Your instructions: Return, from the lines below, each one that includes the word "avatar".

Recorded data
━━━━━━━━

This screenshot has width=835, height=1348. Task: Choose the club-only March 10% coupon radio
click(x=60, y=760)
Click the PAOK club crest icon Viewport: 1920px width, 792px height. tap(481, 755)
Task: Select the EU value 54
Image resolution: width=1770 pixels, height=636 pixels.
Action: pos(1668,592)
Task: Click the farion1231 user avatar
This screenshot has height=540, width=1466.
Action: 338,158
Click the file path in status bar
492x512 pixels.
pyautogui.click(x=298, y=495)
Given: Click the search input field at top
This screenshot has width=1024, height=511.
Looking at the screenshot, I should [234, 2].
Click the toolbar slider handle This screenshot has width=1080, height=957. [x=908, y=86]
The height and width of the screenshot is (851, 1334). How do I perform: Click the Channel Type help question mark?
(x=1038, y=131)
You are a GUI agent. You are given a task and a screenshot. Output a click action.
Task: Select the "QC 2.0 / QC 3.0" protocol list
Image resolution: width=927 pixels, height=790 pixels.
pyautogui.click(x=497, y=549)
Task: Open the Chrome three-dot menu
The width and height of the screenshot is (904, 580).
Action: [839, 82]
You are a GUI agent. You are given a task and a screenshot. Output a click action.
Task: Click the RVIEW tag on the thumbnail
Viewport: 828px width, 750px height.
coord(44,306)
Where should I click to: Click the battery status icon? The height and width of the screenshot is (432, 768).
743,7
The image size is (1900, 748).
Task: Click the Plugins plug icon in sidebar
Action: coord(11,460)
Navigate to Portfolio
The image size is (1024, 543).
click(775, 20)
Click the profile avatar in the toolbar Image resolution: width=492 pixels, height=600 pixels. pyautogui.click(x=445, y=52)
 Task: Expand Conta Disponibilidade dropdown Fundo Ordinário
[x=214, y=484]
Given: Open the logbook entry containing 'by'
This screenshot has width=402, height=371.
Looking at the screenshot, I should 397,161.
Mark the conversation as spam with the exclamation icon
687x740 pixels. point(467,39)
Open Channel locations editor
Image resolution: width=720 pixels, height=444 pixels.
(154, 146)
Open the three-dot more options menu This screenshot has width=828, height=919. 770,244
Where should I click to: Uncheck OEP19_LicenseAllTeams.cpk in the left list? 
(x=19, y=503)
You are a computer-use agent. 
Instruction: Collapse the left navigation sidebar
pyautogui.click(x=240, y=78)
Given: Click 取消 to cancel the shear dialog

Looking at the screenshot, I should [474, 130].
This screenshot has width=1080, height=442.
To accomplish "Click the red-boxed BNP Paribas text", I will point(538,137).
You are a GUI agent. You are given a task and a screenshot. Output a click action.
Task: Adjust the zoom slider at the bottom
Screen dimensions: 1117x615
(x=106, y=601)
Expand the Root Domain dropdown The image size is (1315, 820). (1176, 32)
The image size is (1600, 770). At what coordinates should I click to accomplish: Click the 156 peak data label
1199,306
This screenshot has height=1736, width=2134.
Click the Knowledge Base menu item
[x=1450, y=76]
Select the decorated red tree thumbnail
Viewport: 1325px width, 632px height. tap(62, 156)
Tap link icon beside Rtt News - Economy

━━━━━━━━

Answer below:
Task: Click the farion1231 user avatar
Click the profile avatar in the toolbar Image resolution: width=492 pixels, height=600 pixels. pyautogui.click(x=445, y=52)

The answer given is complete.